Article.
DETAILED DESCRIPTION
[0009] As detailed above, traffic management is important in
ensuring that a network operates in an efficient manner by
optimizing performance and minimizing congestion. For example, when
a network includes multiple available paths for a given flow of
data, an effective traffic management strategy ensures that the
flow uses the most efficient path. In a typical network, a small
percentage of flows consumes the large majority of bandwidth and
therefore has the greatest impact on performance of the network. It
is therefore a central problem of any traffic management strategy
to identify and manage the flows that consume a large amount of
bandwidth, sometimes known as "elephant flows." In particular,
because elephant flows typically account for the majority of the
data, proper management of these flows will have the greatest
effect on the performance of the network.
[0010] Existing solutions for identifying elephant flows are
deficient in a number of ways. For example, in some solutions, each
application is responsible for marking flows that consume a
significant amount of bandwidth. Although efficient, this approach
can be problematic, as every application must be modified to
support this behavior. Furthermore, this solution may be subject to
abuse, as the application may be modified to mark flows in a manner
inconsistent with the purpose of the traffic management
strategy.

Recorded information.
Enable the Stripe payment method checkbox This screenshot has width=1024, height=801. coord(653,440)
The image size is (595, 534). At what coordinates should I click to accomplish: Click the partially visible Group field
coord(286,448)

Tasks to perform.
1. According to the description, what are flows that consume a large amount of bandwidth sometimes called?
2. Please summarize the description in two sentences.
The listing is separate from the description and unrelated to it.

Task-by-task solutions.
1. Elephant flows.

2. Because a small percentage of flows consumes most of a network's bandwidth, a central problem of traffic management is identifying and managing these "elephant flows." Existing solutions that have each application mark its own high-bandwidth flows are efficient but require modifying every application and may be abused.